# woodman3222 with frozen few cook



## woodman3222 (Feb 3, 2008)

A strange night. Getting home from the indoor golf tournament and bar hopping all day. I started at 11 pm Saturday night. Temp was 31dropped down to 30 no wind. Coyotes hollowing all night. Put on the 10-1/2 pound butt, brisket and 2 rack of ribs. Ribs done at 6, butt done at 7:30. Seriously confused on why the butt was done in 71/2 hours. Used a different meat supplier for the butt. I was figuring 15 hours for the butt. Never had one finish so fast. I cooked at 225 to 230. I just wrapped it and put it in a cooler. That was supposed to be for dinner tonight. What do you think it will be if I keep it in the cooler for 5 hours and have it for lunch. Would it be any good in cooler for 10 hours for dinner.

Brisket is where I figure it should be for temperature at this time into cook.


----------



## Cliff H. (Feb 3, 2008)

I have done 5 hours before.  I don't know about 10.

That did cook quick.  I guess all pigs are not created equal.


----------



## ScottyDaQ (Feb 3, 2008)

What was the temp when you pulled it? I assume you calibrated your them?
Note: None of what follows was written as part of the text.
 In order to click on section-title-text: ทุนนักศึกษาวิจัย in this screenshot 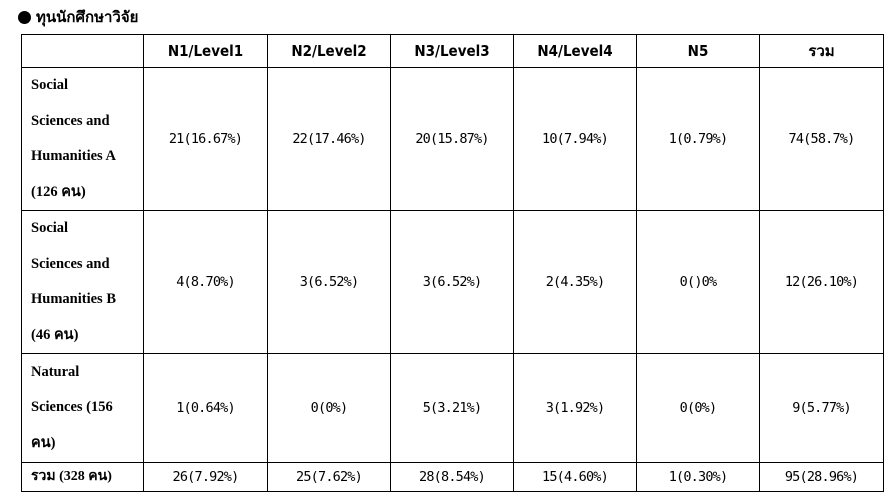, I will do `click(88, 17)`.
But I'm with Cliff, 10 hours in just a cooler and your probably looking at the danger zone. I'd pull it NOW, bag it, and re-heat at dinner time.... or keep it in a 200 degree oven all day....but you'd probably start to loose some moisture due to evaporation.


----------



## Bobberqer (Feb 3, 2008)

I agree put that butt in the fridge... 1st wrap it in saran wrap, tightly, then wrap tightly in foil.... in a preheated 275 heating vessel, reheat for a little over and hour.. put a thermometer to it and pull at 160,


----------



## woodman3222 (Feb 3, 2008)

ScottyDaQ said:
			
		

> What was the temp when you pulled it? I assume you calibrated your them?
> 
> But I'm with Cliff, 10 hours in just a cooler and your probably looking at the danger zone. I'd pull it NOW, bag it, and re-heat at dinner time.... or keep it in a 200 degree oven all day....but you'd probably start to loose some moisture due to evaporation.



I have not pulled it yet. Themo's are correct. I checked with 2 of them. The bone is just falling off.  I am wondering if it is the size of the bone in the butt that threw the time off.


----------



## woodman3222 (Feb 3, 2008)

*some pics*

http://i236.photobucket.com/albums/ff85 ... ure007.jpg[/IMG][/URL]


----------



## Adrienne1 (Feb 3, 2008)

woodman3222 said:
			
		

> I am wondering if it is the size of the bone in the butt that threw the time off.



 That is just wrong, on so many levels . . .


----------



## wittdog (Feb 3, 2008)

Adrienne said:
			
		

> woodman3222 said:
> 
> 
> 
> ...


and to think that someone here said you were a "class act"  
Gotta watch the size of the bone


----------



## swampdaddysbbq (Feb 3, 2008)

You're making the rest of us blush now!


----------



## wittdog (Feb 3, 2008)

swampdaddysbbq said:
			
		

> You're making the rest of us blush now!


 :P   
Adrienne and Rambo taught my sons some good stuff in Franklin 8)


----------



## woodman3222 (Feb 3, 2008)

Adrienne said:
			
		

> woodman3222 said:
> 
> 
> 
> ...



But it is a good play on words. Glad to see some people are awake.


----------



## Uncle Bubba (Feb 3, 2008)

Should ask Puff.  He's had quite a few big bones in his.


----------



## Adrienne1 (Feb 3, 2008)

Uncle Bubba said:
			
		

> Should ask Puff.  He's had quite a few big bones in his.



my fingers are in my ears . . . and I'm singing la la la la la la 

There are some things even I do not need to know


----------



## Rag1 (Feb 4, 2008)

Adrienne said:
			
		

> Uncle Bubba said:
> 
> 
> 
> ...




Wow, is that an S&M thing. Cool 8)  8)


----------